__Brief__. The answer must be every line of the records below that contains the word "size", copied out.

__Stored data__.
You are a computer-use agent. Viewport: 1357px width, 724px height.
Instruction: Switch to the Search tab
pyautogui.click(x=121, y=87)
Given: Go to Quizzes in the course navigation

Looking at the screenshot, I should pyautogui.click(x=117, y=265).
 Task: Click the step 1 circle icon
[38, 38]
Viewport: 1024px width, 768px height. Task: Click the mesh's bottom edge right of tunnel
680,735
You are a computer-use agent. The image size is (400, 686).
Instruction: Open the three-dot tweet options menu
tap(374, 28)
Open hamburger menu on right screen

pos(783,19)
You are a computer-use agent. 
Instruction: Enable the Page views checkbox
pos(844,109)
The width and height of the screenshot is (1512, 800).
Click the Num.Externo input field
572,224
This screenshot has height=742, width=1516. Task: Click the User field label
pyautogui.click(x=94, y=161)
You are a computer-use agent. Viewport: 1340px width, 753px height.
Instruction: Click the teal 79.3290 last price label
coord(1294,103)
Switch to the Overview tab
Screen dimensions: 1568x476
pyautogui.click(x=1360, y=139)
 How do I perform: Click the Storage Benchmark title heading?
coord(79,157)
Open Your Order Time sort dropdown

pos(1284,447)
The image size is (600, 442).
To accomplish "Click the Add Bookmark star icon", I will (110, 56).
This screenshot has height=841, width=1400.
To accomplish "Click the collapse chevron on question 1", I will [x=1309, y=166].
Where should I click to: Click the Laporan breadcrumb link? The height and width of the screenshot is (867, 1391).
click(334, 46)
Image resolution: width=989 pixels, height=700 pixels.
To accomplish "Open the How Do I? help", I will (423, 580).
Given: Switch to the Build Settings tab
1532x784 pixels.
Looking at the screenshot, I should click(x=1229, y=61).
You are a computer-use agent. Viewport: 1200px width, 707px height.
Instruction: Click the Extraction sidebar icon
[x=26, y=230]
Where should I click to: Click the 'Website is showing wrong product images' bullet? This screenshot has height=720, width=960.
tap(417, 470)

__Finished task__.
You are a computer-use agent. The image size is (400, 686).
The image size is (600, 442).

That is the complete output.